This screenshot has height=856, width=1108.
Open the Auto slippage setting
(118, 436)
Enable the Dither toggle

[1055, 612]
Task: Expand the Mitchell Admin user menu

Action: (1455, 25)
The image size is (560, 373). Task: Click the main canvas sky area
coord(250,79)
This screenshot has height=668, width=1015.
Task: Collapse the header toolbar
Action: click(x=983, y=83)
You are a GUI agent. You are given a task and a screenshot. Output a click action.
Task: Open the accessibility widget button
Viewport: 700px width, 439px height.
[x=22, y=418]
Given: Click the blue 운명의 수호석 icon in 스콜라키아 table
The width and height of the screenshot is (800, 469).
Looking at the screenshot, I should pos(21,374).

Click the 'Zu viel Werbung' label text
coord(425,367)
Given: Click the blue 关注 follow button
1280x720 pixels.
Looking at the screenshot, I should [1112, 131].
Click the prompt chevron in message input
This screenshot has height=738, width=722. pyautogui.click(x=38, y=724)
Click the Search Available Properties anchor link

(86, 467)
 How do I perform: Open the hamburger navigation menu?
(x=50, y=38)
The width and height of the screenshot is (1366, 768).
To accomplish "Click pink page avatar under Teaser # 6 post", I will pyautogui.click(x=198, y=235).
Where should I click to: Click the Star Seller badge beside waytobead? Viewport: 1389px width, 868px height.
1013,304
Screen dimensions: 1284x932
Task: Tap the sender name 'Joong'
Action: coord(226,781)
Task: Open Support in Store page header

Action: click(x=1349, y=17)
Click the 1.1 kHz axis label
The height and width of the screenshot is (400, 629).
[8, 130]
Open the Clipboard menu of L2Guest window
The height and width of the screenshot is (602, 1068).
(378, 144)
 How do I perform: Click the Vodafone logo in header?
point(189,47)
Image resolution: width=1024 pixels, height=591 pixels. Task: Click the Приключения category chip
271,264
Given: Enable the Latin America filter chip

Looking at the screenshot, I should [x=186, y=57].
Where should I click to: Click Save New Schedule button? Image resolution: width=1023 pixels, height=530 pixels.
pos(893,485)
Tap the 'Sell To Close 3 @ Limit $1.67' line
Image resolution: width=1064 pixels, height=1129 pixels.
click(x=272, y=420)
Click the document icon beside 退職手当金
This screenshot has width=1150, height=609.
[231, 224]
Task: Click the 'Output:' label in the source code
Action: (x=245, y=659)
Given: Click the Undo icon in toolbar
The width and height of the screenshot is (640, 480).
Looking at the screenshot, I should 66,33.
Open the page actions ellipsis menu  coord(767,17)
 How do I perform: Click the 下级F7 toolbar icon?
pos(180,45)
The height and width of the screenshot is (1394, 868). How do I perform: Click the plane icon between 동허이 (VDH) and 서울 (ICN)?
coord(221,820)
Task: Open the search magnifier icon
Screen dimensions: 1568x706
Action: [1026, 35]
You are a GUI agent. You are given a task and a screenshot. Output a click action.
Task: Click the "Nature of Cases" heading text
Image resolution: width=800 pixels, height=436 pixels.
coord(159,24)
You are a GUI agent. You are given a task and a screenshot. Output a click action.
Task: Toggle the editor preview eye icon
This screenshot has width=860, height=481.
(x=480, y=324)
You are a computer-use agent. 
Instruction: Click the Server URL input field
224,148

**EXERCISE**.
Retype only the stretch of lines above starting at the one with "Click the document icon beside 退職手当金" and stopping at the one with "Given: Click the Undo icon in toolbar", exactly as written, with both kept.

**REPLY**.
Click the document icon beside 退職手当金
This screenshot has width=1150, height=609.
[231, 224]
Task: Click the 'Output:' label in the source code
Action: (x=245, y=659)
Given: Click the Undo icon in toolbar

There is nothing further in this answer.